## Your instructions
From the first line to the last, return the data exactly, with no pictures.

Materials provided: Begin

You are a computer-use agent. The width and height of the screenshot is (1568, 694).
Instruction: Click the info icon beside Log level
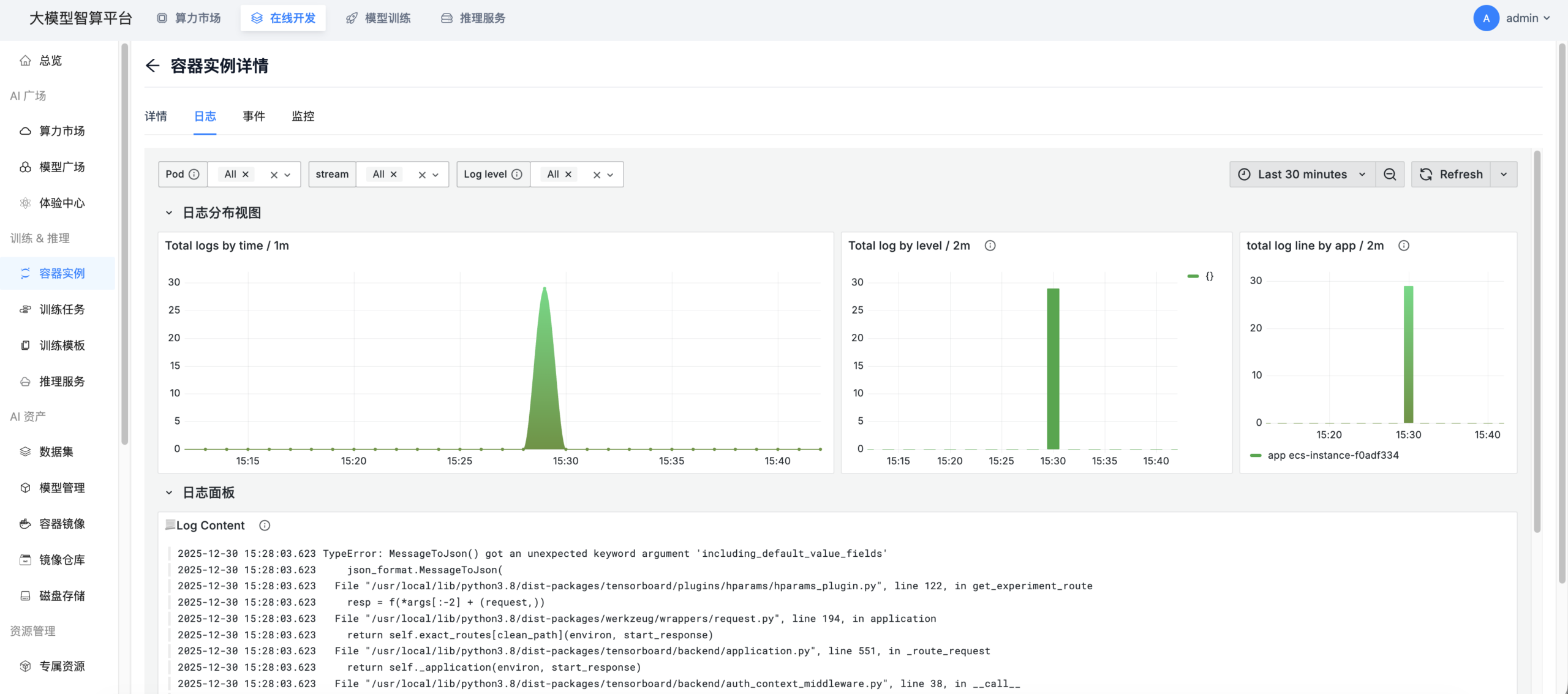point(517,175)
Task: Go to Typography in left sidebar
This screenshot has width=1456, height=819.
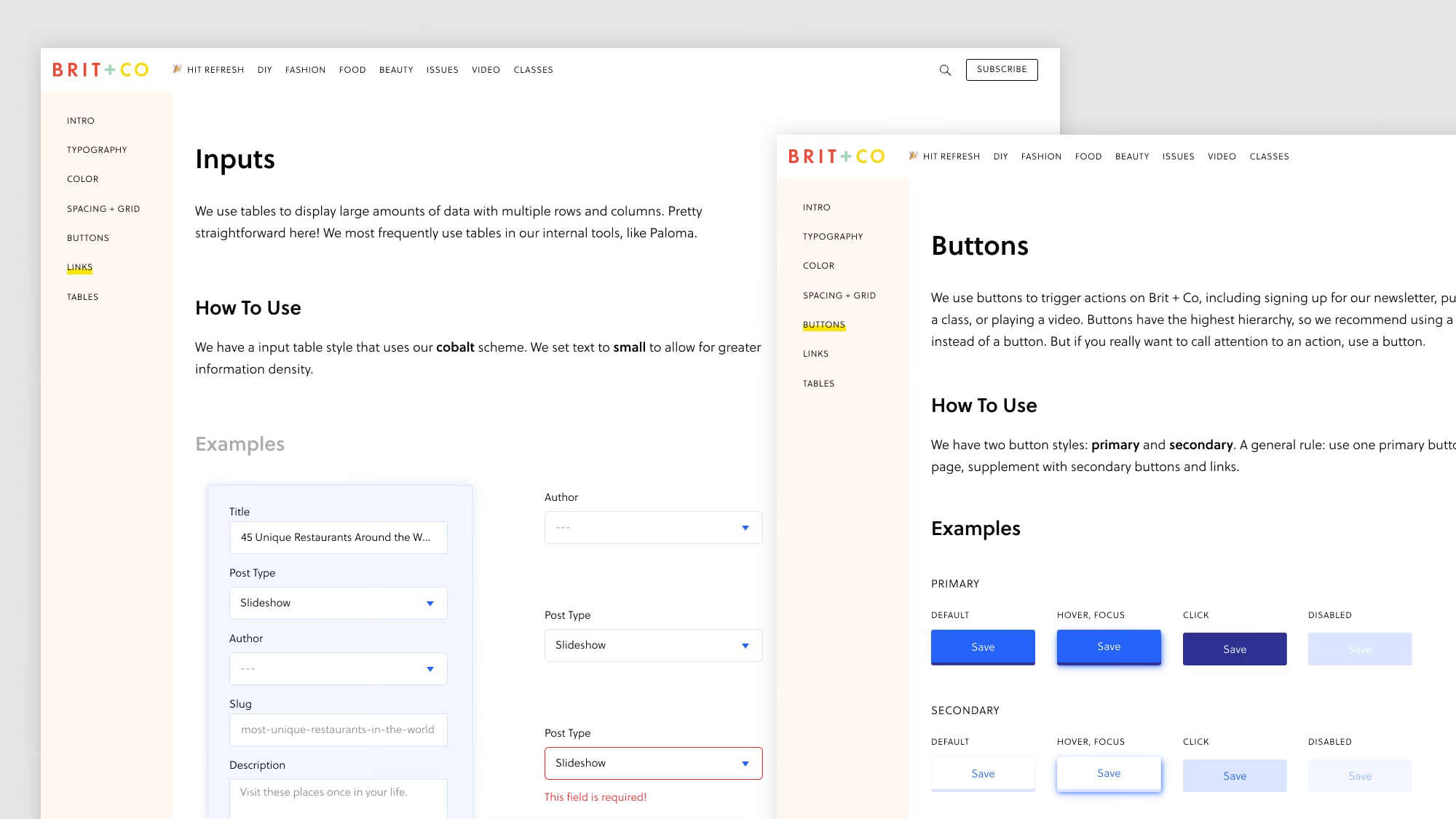Action: click(x=97, y=150)
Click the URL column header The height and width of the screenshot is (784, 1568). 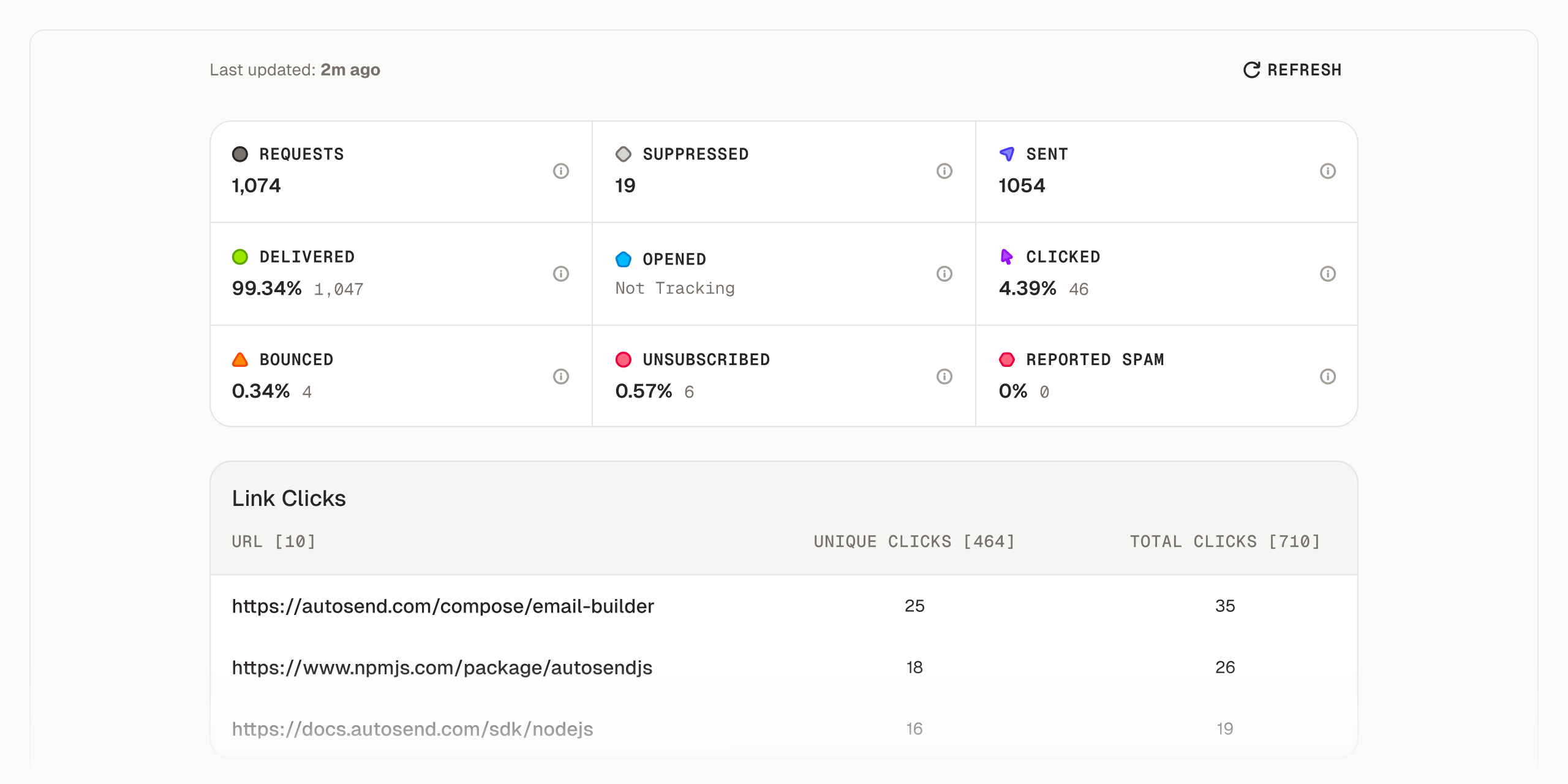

Materials provided: End

## Result of this task
You are a computer-use agent. The width and height of the screenshot is (1568, 694).
Instruction: Click the info icon beside Log level
point(517,175)
Task: Go to Typography in left sidebar
This screenshot has width=1456, height=819.
Action: click(x=97, y=150)
Click the URL column header The height and width of the screenshot is (784, 1568). 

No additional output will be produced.